Boring emails? Time to change that.
👉 here's how we'll be doing it *together*
Boring emails are a curse.
They’re a curse for us writers because boring emails don’t get read. No readers = no relationship building, no credibility, no trust, no sales. Too many boring emails and your subscribers quietly quit and just don’t bother opening any more.
They’re a curse for our readers because boring emails steal their lives when they could be doing something interesting instead.
And they’re a curse for the world because great people with a lot to offer don’t get to work with great people who need their help.
In my last message about tiktokifying your email I kind of said the same thing. And I said I’d be sharing my best tips to help you make your emails more interesting and entertaining.
But the minute I sent out that email and read it back I cringed.
It felt like I was saying “look at me, I’m a god at writing entertaining emails and I’m going to let you mere mortals in on some of my secrets. Lucky you”.
It’s the kind of vibe I get all the time from Twitter and Linkedin these days where it seems every 23-year-old is sharing their deep wisdom on life and business and relationships with a straight face.
But then I realised there’s a different way.
Rather than telling you how to make your writing more interesting and entertaining, I’m going to dedicate myself to learning how to make my writing more interesting and entertaining for the next month.
And I’m going to share what I’m learning as we go along.
Don’t get me wrong. This is not false modesty. I reckon I’m pretty decent at writing emails. So some of what I share will be based on what’s worked for me so far.
But I still have a lot to learn.
So I’m going to do that learning.
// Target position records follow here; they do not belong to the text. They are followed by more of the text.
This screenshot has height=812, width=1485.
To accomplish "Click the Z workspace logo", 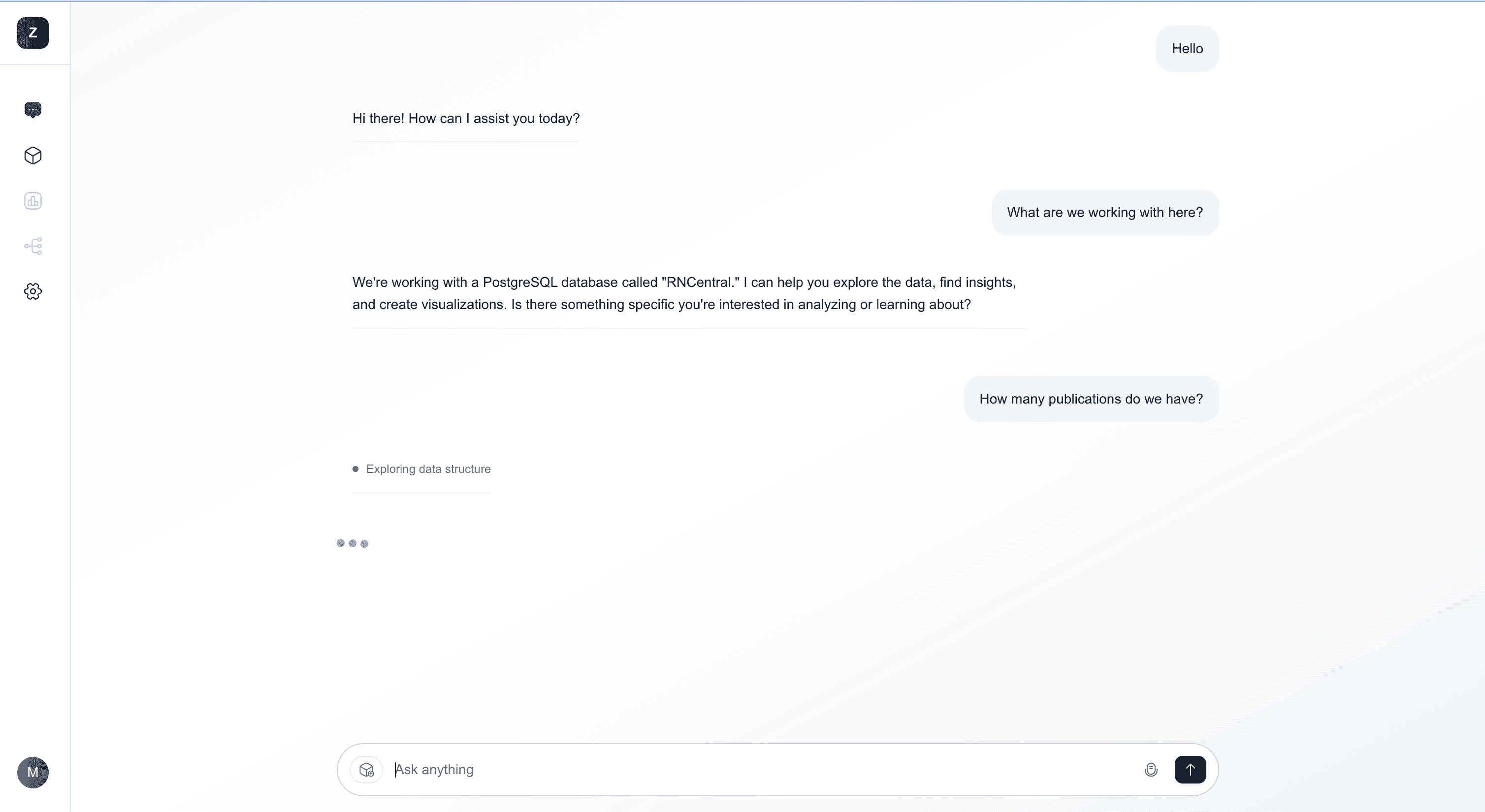I will 32,33.
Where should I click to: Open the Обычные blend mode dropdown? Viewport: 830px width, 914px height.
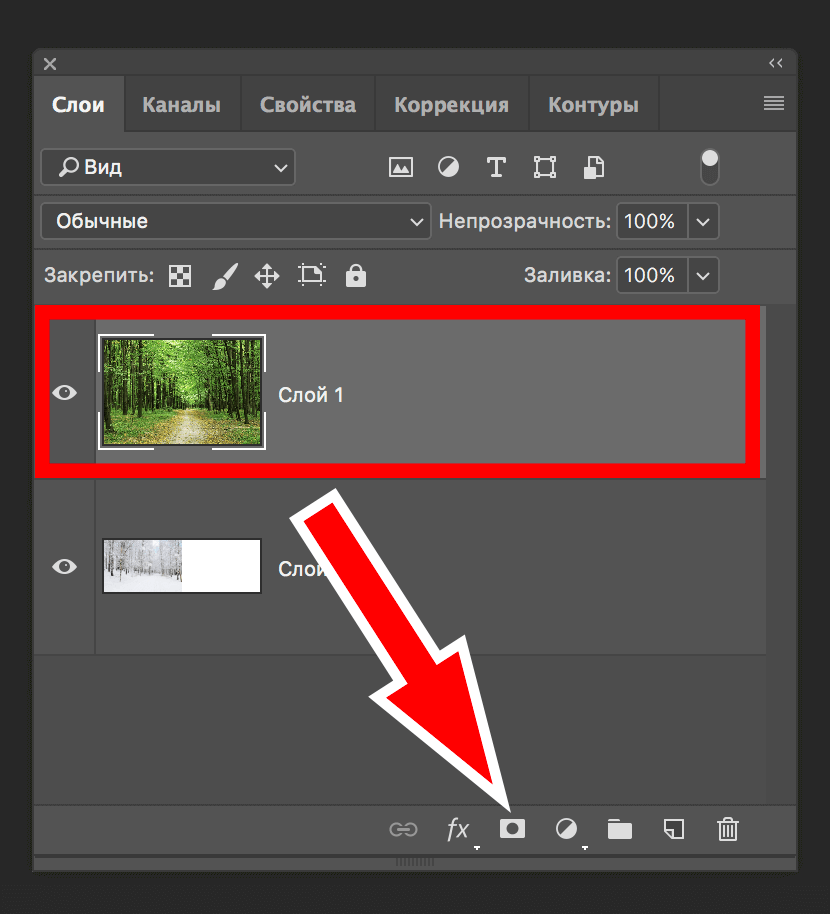click(x=236, y=221)
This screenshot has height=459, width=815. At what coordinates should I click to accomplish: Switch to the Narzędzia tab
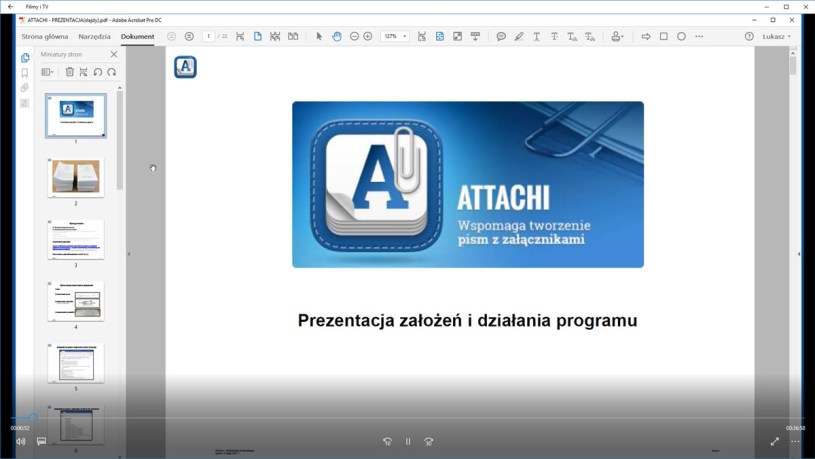[94, 36]
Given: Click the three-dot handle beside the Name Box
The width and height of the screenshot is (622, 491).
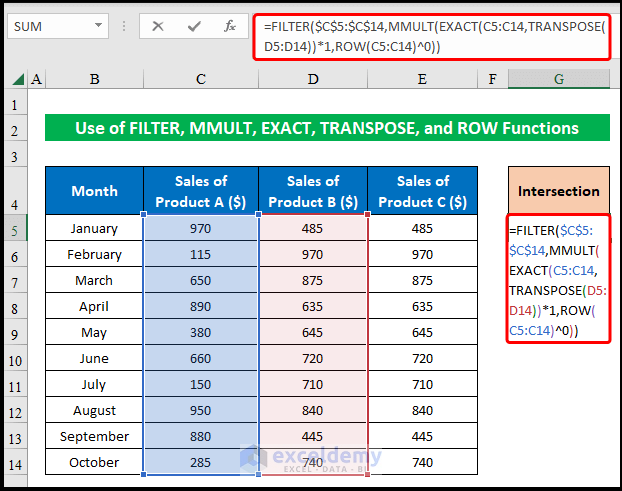Looking at the screenshot, I should pyautogui.click(x=124, y=26).
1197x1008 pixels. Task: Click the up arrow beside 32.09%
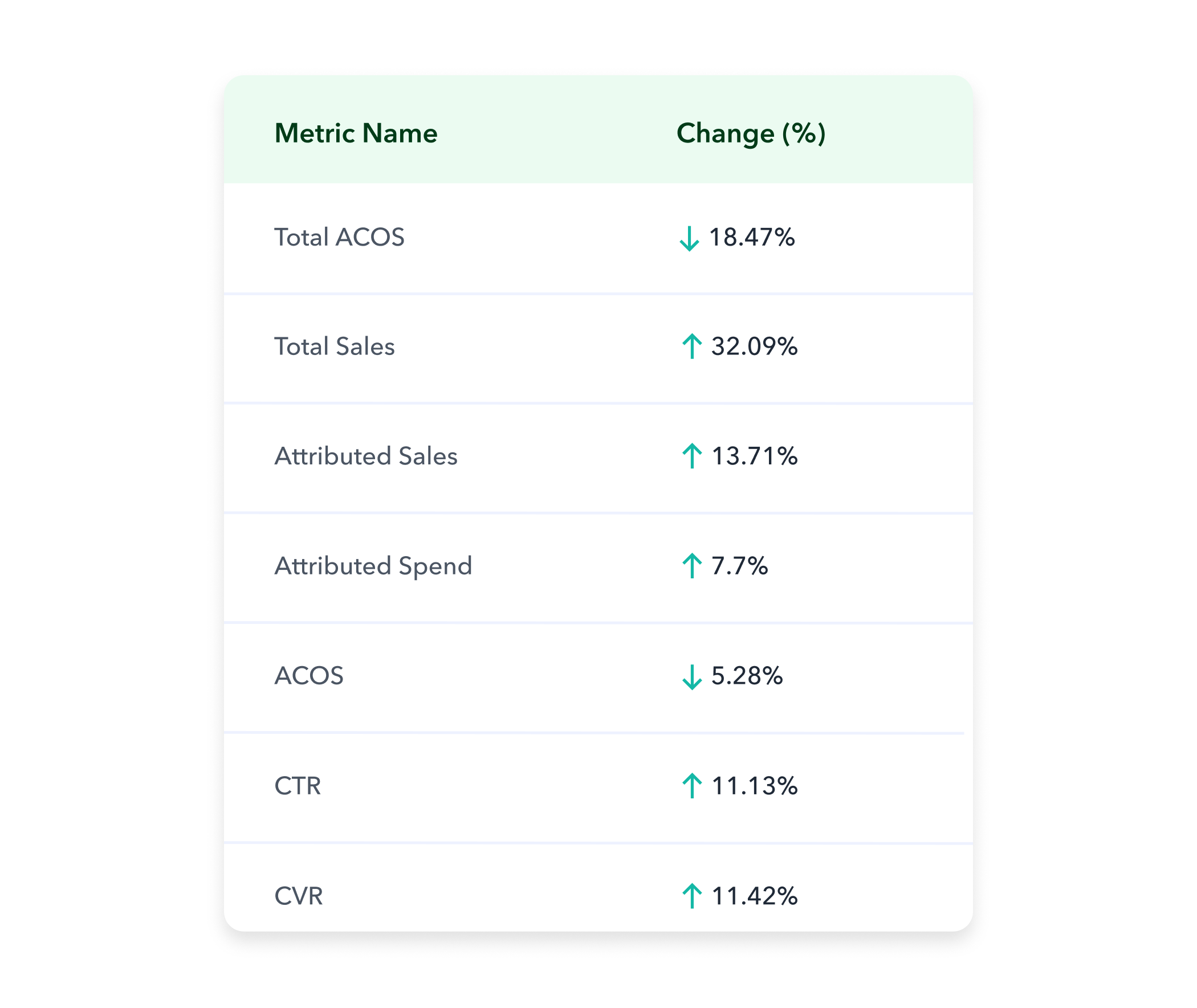click(691, 346)
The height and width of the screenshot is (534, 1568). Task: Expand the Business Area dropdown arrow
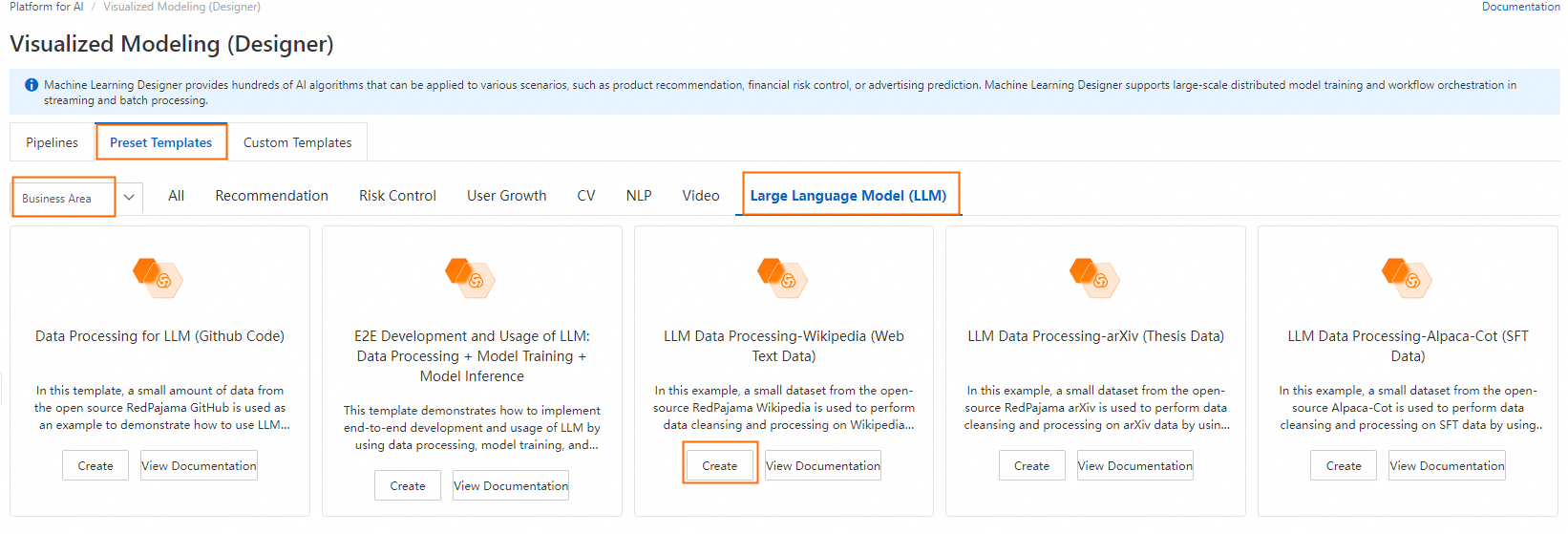pyautogui.click(x=129, y=198)
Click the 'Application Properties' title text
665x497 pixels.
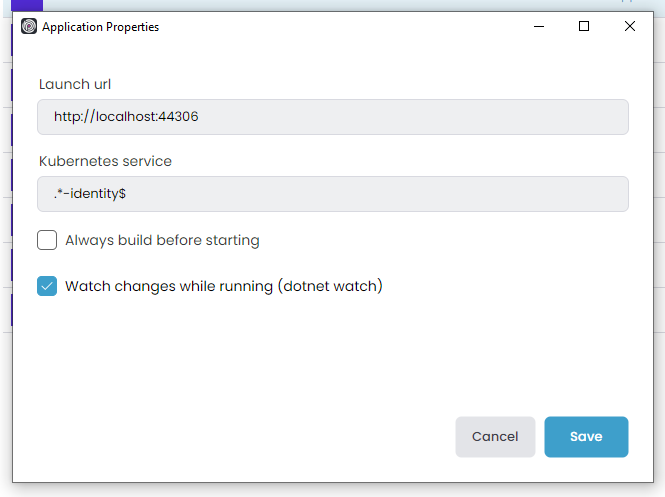(100, 27)
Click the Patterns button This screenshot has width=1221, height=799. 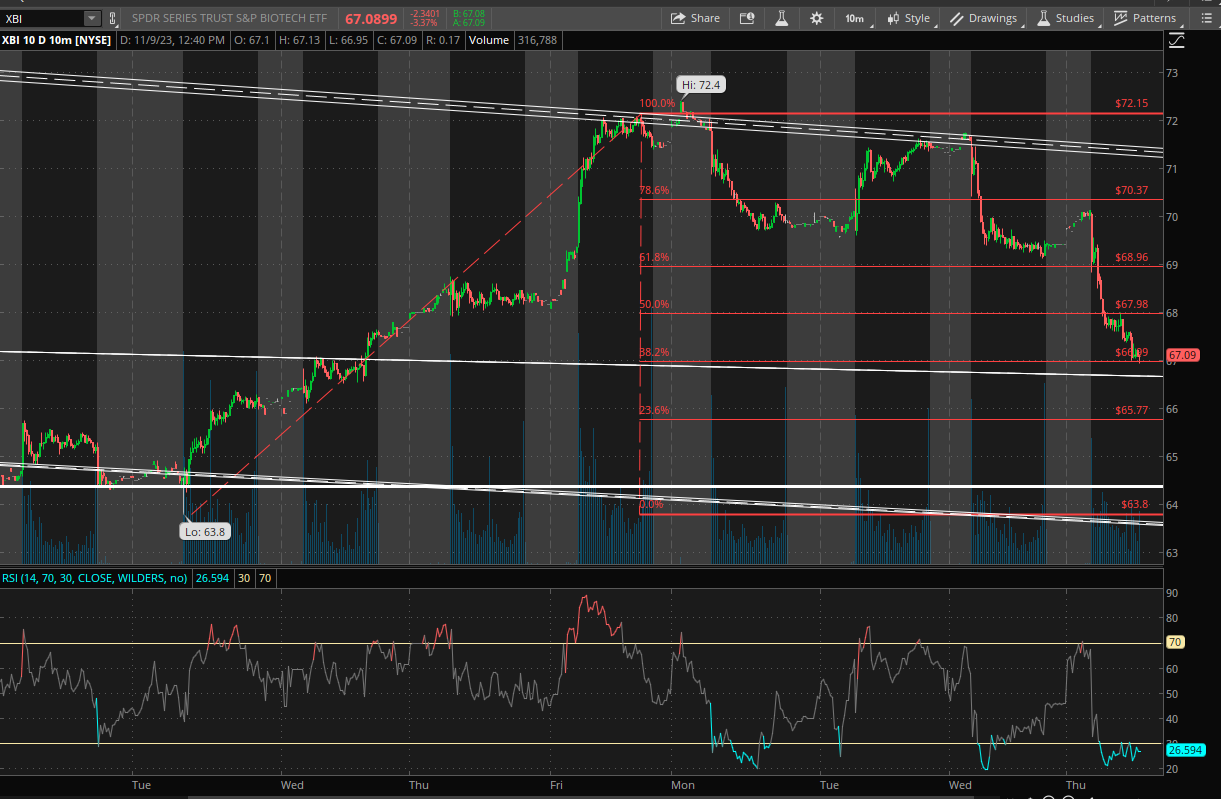click(1145, 18)
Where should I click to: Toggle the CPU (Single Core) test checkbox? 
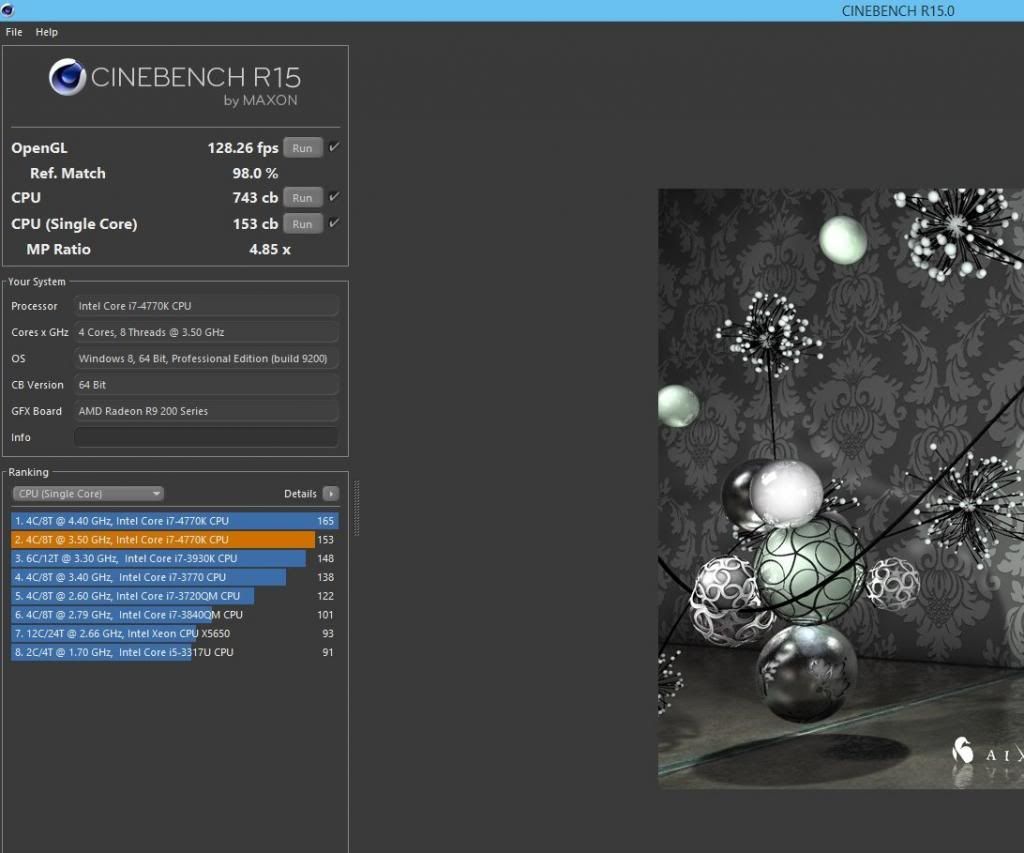coord(334,223)
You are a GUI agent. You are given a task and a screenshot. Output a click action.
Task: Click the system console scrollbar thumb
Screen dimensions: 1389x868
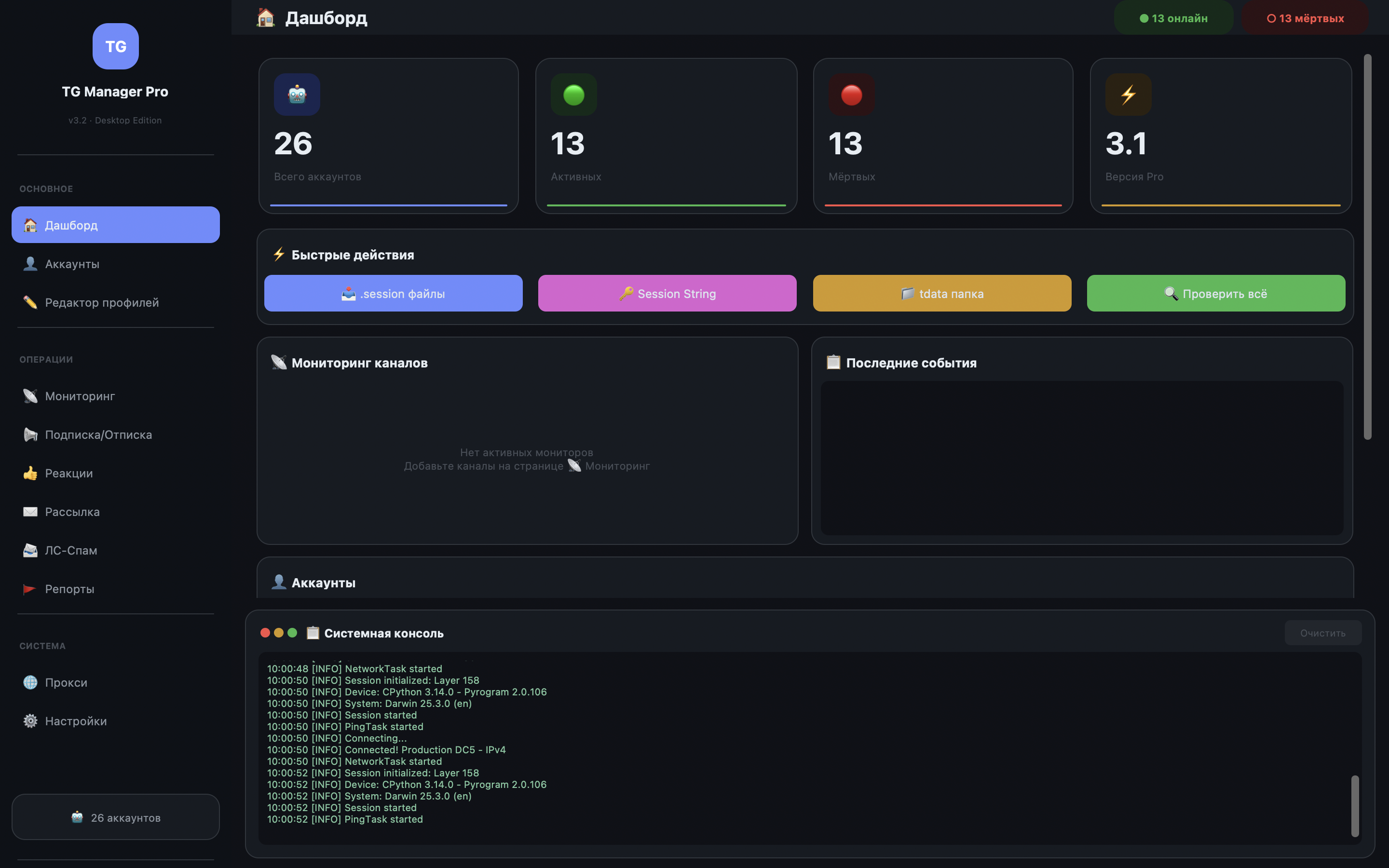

And share it with you.
And I feel way more excited about upgrading my writing and sharing the journey than I did about pontificating about what I already know.
So here’s the first thing I picked up today, from Stephen Pinker’s The Sense of Style: The Thinking Person’s Guide to Writing in the 21st Century.
Pinker starts off by analysing the poetic opening from Richard Dawkins’ Unweaving the Rainbow:
We are going to die, and that makes us the lucky ones.
As Pinker says, there’s no cliché (“since the dawn of time…”) there’s no banality (“Recently, scholars have been increasingly concerned with…”). Instead, it begins with the juxtaposition of the most dreadful fact we know with a paradox. How on earth can our death make us lucky?
Now that’s opening strong.
I opened this email with the subject line “Boring emails?”. I hope that’s quite strong.
Maybe “Your emails are boring” would have been stronger. It would have punched you in the face a bit more. But it didn’t quite feel true to me - I’m a bit gentler. So I toned it down a touch with “Boring emails?”.
But it’s still strong I think.
A good measure of strength is whether it will get noticed as someone scrolls their inbox and cause them to pause. To do that it needs to trigger some kind of gut response - an emotion.
It’s hard to put yourself in your reader’s shoes - curse of knowledge and all that - but you’ve got to try. Send yourself a test email, scroll down your inbox and see if your stands out. Not just visually - an emoji will do that. But emotionally. Does it trigger a reaction?
It doesn’t matter so much whether that emotion is surprise or shock or desire or anger or pure curiosity. But you need to trigger something or your email won’t get opened and read.
No readers = no relationship building, no credibility, no trust, no sales.